Chove, faz sol, mudam as estações e tudo parece ser uma imagem mal elaborada de uma vida que outrora sonhamos. Transformamos sonhos em mercadoria e talvez não saibamos como sonhar de outra forma. Os sentidos ficam pelo caminho até tudo ser simples e automático. Não precisamos questionar porque fazemos o que fazemos. Precisamos fazer e isso deve bastar. Mas não basta. Não é o suficiente.
Aquietar o que nos angústia é difícil, mais difícil ainda em solidão (uma desconexão com que nos cerca). Viver é difícil, confiar nas pessoas, tão cheias de si e de tudo que as cerca, é difícil.
Amamos o desejo de amar ou amamos aquela pessoa que se apresenta vulnerável a nós, humana, cujas experiências de vida nos são diferentes?

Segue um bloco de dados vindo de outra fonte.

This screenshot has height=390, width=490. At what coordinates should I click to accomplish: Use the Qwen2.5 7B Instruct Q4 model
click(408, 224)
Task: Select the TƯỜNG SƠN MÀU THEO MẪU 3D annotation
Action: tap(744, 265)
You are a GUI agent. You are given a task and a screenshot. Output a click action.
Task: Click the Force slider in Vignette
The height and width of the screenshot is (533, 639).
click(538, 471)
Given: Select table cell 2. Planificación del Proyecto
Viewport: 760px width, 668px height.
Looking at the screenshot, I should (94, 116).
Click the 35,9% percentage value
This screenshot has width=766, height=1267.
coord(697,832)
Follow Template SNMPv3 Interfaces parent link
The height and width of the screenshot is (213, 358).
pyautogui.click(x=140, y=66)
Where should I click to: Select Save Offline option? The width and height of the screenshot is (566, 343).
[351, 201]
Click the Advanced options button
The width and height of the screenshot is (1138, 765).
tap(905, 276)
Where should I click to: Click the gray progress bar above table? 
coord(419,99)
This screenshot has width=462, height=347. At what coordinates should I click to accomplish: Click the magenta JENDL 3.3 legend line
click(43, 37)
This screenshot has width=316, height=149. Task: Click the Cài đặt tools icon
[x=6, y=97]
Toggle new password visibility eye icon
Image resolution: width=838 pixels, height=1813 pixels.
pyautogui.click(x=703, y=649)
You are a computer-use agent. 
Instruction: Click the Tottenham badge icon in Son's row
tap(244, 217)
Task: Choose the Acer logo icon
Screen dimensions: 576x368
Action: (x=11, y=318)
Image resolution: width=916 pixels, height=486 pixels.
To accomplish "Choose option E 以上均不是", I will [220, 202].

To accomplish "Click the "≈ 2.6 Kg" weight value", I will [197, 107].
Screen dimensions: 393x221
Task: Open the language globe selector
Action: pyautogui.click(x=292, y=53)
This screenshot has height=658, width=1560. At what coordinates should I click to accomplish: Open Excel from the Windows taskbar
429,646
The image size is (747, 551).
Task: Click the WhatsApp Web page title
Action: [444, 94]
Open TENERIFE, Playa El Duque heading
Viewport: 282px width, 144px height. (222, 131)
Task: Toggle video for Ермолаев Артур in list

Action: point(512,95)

Após batalhas internas podemos ser inteiramente verdadeiros: eu tenho falhas, eu sei que vou errar com você, eu já errei muito comigo mesma, eu preciso de você, eu quero que você abrace as minhas dores e mesmo que não entenda, respeite. Eu quero que você me ouça como um músico ouve as notas musicais que o cerca, como um escritor ouve a caneta quando ela chama.
Será que entendemos que unidades de medida não cabem na equação de um mundo que colide com outro?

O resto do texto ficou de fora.